Member Since: Nov 2005
Location: CA
Posts: 1,392
Dear hereiam, Yeh. I can relate. When my father was dying and I was on the Greyhound riding to say goodbye, I was desperate to think of something he'd done right. I couldn't imagine facing him without something beside loathing on top of my broken heart. I needed somethng to hang my daughter love onto, in the real world. I needed a concrete reason to allow myself to feel any love for him.
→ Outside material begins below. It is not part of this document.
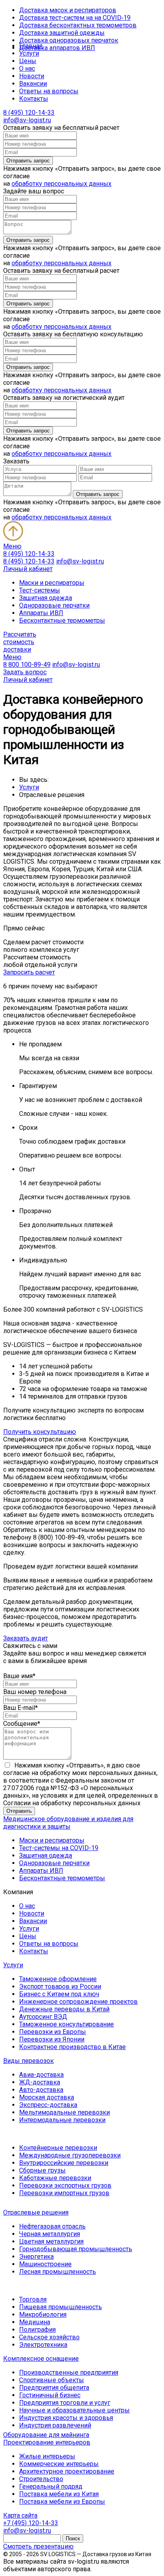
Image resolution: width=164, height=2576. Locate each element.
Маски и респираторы (51, 583)
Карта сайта (20, 2515)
It was a dark and stormy night. Rain beat the windows of the bus in sheets. Two lane country road, no street lights. Oncoming headlights and lightening lit dark and looming trees, lining the road. I wouldn't have been suprised to see Ichabod Crane fly across the road. Perfect setting to highlight the stuggle I was experiencing inside myself.

About half way through the 24 hour ride, I Got It !! He taught me first aid, on winter nights, in front of the fireplace. Ahh Haa, I had my good memory, I could face him now.

At the hospital, when I was in his room with my Mom, we watched Hee Haw and football. None of us ever could have a civil conversation..... as Mom and I were leaving to take a break, My father made a sign language sign to me, which I knew I knew, but couldn't put my finger on a the moment.... After Mom and I got back to her house and chilled for a while, it hit me, he had said, "I love you" for the first time in my life.

Good luck finding your way to coping with your feelings. This is a wonderful place to find support for the struggle.